Gravity
Como manter o equilíbrio quando a gravidade insiste
A primeira vez que vi o John Mayer foi numa sessão de Live from Abbey Road, gravada nos míticos Abbey Road Studios.
Abbey Road é um dos lugares simbólicos da música gravada. Foi ali que os The Beatles registaram alguns dos álbuns mais marcantes do século XX. Gravar naquele espaço é dialogar com a história. Há uma consciência implícita de legado.
Nessa sessão havia músicos, instrumentos e som. E isso bastava.
O que me impressionou foi a maturidade — e a sensação imediata de que estava a ouvir alguém que falava uma linguagem que eu conhecia desde sempre, mas com uma voz nova. Foi a primeira vez que senti que aquela herança eléctrica regressava ao presente sem nostalgia. A memória transformava-se em actualidade.
A partir daí procurei o disco.
Quando mergulhei em Continuum, percebi que estava perante um álbum consistente. Todos os discos têm um tema que os projecta; poucos mantêm o mesmo nível de densidade ao longo de todas as faixas. Continuum é um desses casos raros. Não depende de uma única canção para se sustentar. Isso revela um artista num momento de equilíbrio e inspiração.
Duas faixas prenderam-me de imediato. Vultures definiu o território — groove contido, economia rítmica, espaço. Mas foi Gravity que se tornou centro.
Gravity is working against me. A frase é simples, quase desarmante. Não procura metáforas complexas. Nomeia uma força invisível que nos puxa para baixo — e reconhece-a. Mayer explicou várias vezes que esta canção nasceu num período de ajustamento pessoal, num momento em que precisava de medir os seus próprios excessos, de regular impulsos, de reencontrar um ponto de estabilidade. Gravity é, nesse sentido, autobiográfica. Fala de responsabilidade, de tentação, de contenção. No fundo, fala de carácter.
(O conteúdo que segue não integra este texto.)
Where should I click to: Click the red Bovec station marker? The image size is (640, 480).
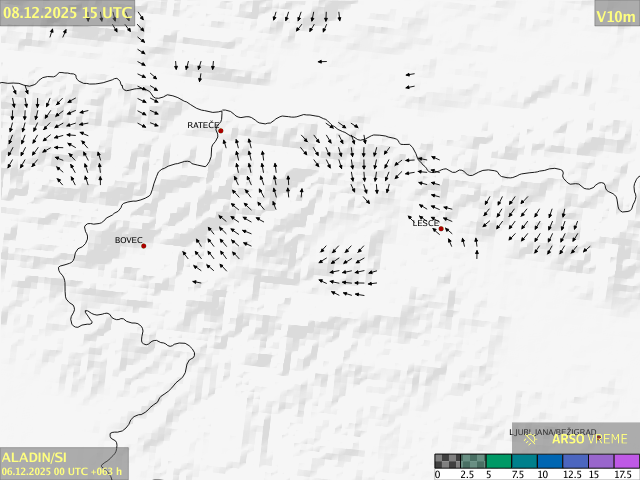[x=144, y=245]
O que ali me tocou não foi apenas o som. Foi a expressão. O ataque da nota, o bending sustentado com precisão, o vibrato largo mas controlado, a pausa mínima antes da frase ganhar forma. Nunca tinha ouvido alguém aproximar-se com tamanha naturalidade do human tone de Eric Clapton. Não era imitação. Era compreensão profunda daquela linguagem. E isso, para mim, foi um choque — porque raramente se ouve alguém tocar assim sem cair na caricatura.
Se tivesse de resumir, diria que Mayer representa uma síntese rara: a herança eléctrica de Jimi Hendrix, a intensidade expressiva de Stevie Ray Vaughan, a elegância melódica de Clapton. O impressionante não é a presença dessas influências, mas a forma como ele as integra sem soar derivativo. O resultado é identidade.
Para os guitarristas da minha geração, ele reabriu também uma conversa essencial sobre o som — a importância do amplificador a válvulas, da resposta dinâmica, da procura consciente pelo timbre. Essa cultura vinha de trás, mas voltou a ganhar visibilidade no universo pop. O som passou novamente a ser parte da assinatura artística.
O solo confirma tudo o que a letra sugere. Repete um motivo, altera-o ligeiramente, sustenta a nota até ela revelar a sua tensão interna. O vibrato respira. A frase vive. Não há dramatização gratuita. Há medida.
Com Pino Palladino e Steve Jordan, o tempo assenta ligeiramente atrás do pulso, criando espaço. Cada silêncio tem função. Cada entrada é deliberada. A música inclina-se para trás e encontra estabilidade nessa inclinação.
Tocar Gravity exige contenção, mas exige sobretudo controlo. A dificuldade não está na velocidade nem na técnica ostensiva. Está na expressão. No ataque preciso da palheta. No milímetro exacto do bending. No vibrato que precisa de ser firme sem se tornar excessivo. É um exercício permanente de dinâmica.
A guitarra eléctrica ali tem de ser dominada com rigor. Pequenos ajustes de volume e de tone alteram completamente o carácter da frase. Cada detalhe conta. Não há margem para descuido.
A maturidade não está em acrescentar notas; está em controlar a intensidade de cada uma.
Talvez seja essa a verdadeira gravidade da canção: a disciplina do equilíbrio.
Talvez por isso Gravity ocupe hoje um lugar muito claro no meu panteão pessoal de grandes canções. Não por excesso, mas por medida. Não por virtuosismo, mas por maturidade.